TASK DETAILS – Exactly as they stand, set down all of the records again.

RECORD SET section start

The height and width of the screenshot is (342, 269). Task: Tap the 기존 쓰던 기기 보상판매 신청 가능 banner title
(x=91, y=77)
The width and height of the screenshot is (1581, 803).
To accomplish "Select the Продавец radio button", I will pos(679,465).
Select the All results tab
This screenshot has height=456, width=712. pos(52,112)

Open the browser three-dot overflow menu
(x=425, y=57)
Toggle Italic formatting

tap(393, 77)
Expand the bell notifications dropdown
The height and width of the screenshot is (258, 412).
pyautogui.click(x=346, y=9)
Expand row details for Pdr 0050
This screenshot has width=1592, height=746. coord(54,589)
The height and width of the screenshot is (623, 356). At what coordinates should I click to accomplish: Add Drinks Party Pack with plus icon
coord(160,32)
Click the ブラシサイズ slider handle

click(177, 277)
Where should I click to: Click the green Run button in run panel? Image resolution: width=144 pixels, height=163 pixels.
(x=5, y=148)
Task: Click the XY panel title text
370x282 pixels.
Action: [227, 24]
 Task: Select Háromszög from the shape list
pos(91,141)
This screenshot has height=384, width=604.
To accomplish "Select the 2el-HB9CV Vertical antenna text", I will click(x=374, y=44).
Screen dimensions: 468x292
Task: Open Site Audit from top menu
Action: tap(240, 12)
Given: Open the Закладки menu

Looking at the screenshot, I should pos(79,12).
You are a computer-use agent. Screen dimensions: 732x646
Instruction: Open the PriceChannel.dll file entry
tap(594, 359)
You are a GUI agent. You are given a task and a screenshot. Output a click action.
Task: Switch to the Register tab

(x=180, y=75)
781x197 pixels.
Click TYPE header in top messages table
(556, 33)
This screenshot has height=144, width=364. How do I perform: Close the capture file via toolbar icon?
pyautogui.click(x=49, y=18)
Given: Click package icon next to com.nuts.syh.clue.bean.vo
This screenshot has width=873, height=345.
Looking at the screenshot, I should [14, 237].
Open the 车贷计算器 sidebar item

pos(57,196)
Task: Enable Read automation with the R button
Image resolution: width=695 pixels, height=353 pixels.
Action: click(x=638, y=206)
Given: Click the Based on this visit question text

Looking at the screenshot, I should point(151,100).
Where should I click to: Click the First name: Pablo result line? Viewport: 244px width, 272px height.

RECORD SET section end

OUTPUT FOR THIS EXERCISE –
The height and width of the screenshot is (342, 269). Task: Tap the 기존 쓰던 기기 보상판매 신청 가능 banner title
(x=91, y=77)
The width and height of the screenshot is (1581, 803).
To accomplish "Select the Продавец radio button", I will pos(679,465).
Select the All results tab
This screenshot has height=456, width=712. pos(52,112)

Open the browser three-dot overflow menu
(x=425, y=57)
Toggle Italic formatting

tap(393, 77)
Expand the bell notifications dropdown
The height and width of the screenshot is (258, 412).
pyautogui.click(x=346, y=9)
Expand row details for Pdr 0050
This screenshot has width=1592, height=746. coord(54,589)
The height and width of the screenshot is (623, 356). At what coordinates should I click to accomplish: Add Drinks Party Pack with plus icon
coord(160,32)
Click the ブラシサイズ slider handle

click(177, 277)
Where should I click to: Click the green Run button in run panel? Image resolution: width=144 pixels, height=163 pixels.
(x=5, y=148)
Task: Click the XY panel title text
370x282 pixels.
Action: [227, 24]
 Task: Select Háromszög from the shape list
pos(91,141)
This screenshot has height=384, width=604.
To accomplish "Select the 2el-HB9CV Vertical antenna text", I will click(x=374, y=44).
Screen dimensions: 468x292
Task: Open Site Audit from top menu
Action: tap(240, 12)
Given: Open the Закладки menu

Looking at the screenshot, I should pos(79,12).
You are a computer-use agent. Screen dimensions: 732x646
Instruction: Open the PriceChannel.dll file entry
tap(594, 359)
You are a GUI agent. You are given a task and a screenshot. Output a click action.
Task: Switch to the Register tab

(x=180, y=75)
781x197 pixels.
Click TYPE header in top messages table
(556, 33)
This screenshot has height=144, width=364. How do I perform: Close the capture file via toolbar icon?
pyautogui.click(x=49, y=18)
Given: Click package icon next to com.nuts.syh.clue.bean.vo
This screenshot has width=873, height=345.
Looking at the screenshot, I should [14, 237].
Open the 车贷计算器 sidebar item

pos(57,196)
Task: Enable Read automation with the R button
Image resolution: width=695 pixels, height=353 pixels.
Action: click(x=638, y=206)
Given: Click the Based on this visit question text

Looking at the screenshot, I should point(151,100).
Where should I click to: Click the First name: Pablo result line? Viewport: 244px width, 272px height.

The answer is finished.